[Problem details] Everything in the records below from the line containing "Given: Select the" through the line containing "You are a computer-use agent. 369x359 pixels." is to be reproduced exactly, those two lines included; no picture is to be copied.

[Given data]
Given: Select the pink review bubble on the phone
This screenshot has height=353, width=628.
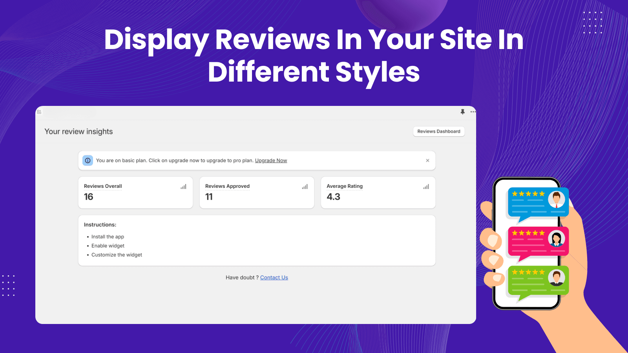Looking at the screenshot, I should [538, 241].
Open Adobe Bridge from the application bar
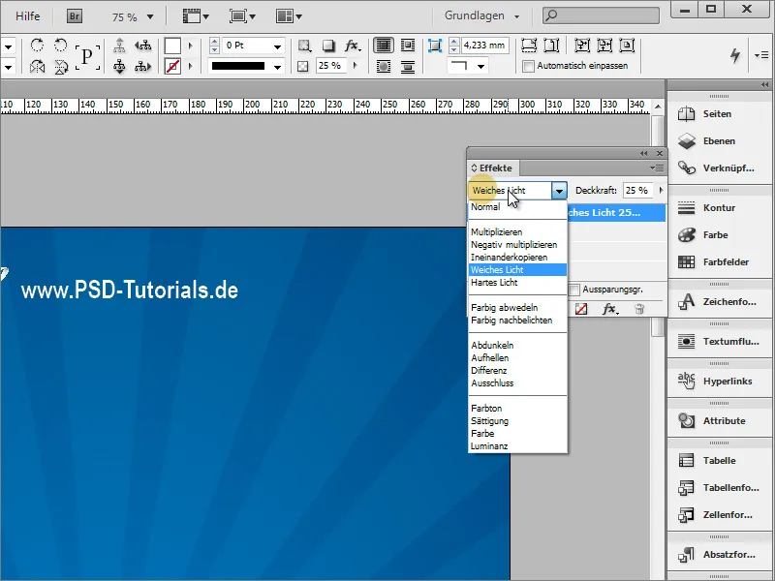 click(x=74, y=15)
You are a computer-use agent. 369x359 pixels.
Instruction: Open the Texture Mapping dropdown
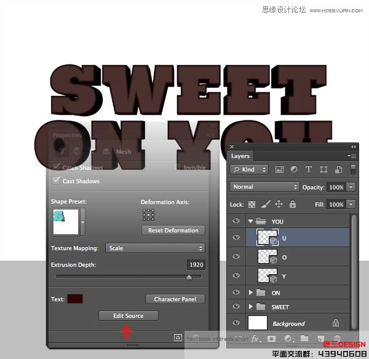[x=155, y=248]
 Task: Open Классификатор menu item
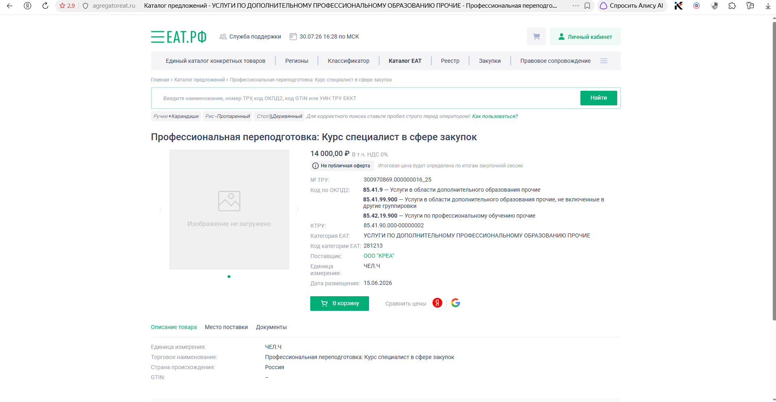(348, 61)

---

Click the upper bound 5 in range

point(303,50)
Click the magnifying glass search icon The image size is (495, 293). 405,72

[Result for this task]
Given: Select the pink review bubble on the phone
This screenshot has height=353, width=628.
Looking at the screenshot, I should [538, 241].
Open Adobe Bridge from the application bar
 click(x=74, y=15)
You are a computer-use agent. 369x359 pixels.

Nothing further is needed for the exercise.